━━━ Entries provided

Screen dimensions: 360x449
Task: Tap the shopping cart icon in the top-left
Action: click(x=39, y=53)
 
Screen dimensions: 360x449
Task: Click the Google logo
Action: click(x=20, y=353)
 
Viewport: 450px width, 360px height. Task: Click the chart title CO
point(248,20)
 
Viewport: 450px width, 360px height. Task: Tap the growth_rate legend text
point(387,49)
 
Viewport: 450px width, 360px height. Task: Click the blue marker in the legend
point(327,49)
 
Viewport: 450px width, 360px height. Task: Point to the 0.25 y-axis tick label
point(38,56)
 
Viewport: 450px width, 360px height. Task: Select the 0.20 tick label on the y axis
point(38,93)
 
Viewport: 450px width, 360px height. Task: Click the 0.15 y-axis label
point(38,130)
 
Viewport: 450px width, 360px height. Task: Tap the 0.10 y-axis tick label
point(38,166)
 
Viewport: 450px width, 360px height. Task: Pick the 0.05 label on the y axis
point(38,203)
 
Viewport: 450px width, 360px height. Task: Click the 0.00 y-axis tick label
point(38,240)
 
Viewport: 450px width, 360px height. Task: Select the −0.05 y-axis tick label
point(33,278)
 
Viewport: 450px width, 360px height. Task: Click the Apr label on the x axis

━━━━━━

#### [Work instructions]
Please rewrite the listing from its start through the line containing "point(38,240)", replacing "Viewport" with "Window" and leaving everything else unchanged.

#### [Answer for the task]
Screen dimensions: 360x449
Task: Tap the shopping cart icon in the top-left
Action: click(x=39, y=53)
 
Screen dimensions: 360x449
Task: Click the Google logo
Action: click(x=20, y=353)
 
Window: 450px width, 360px height. Task: Click the chart title CO
point(248,20)
 
Window: 450px width, 360px height. Task: Tap the growth_rate legend text
point(387,49)
 
Window: 450px width, 360px height. Task: Click the blue marker in the legend
point(327,49)
 
Window: 450px width, 360px height. Task: Point to the 0.25 y-axis tick label
point(38,56)
 
Window: 450px width, 360px height. Task: Select the 0.20 tick label on the y axis
point(38,93)
 
Window: 450px width, 360px height. Task: Click the 0.15 y-axis label
point(38,130)
 
Window: 450px width, 360px height. Task: Tap the 0.10 y-axis tick label
point(38,166)
 
Window: 450px width, 360px height. Task: Pick the 0.05 label on the y axis
point(38,203)
 
Window: 450px width, 360px height. Task: Click the 0.00 y-axis tick label
point(38,240)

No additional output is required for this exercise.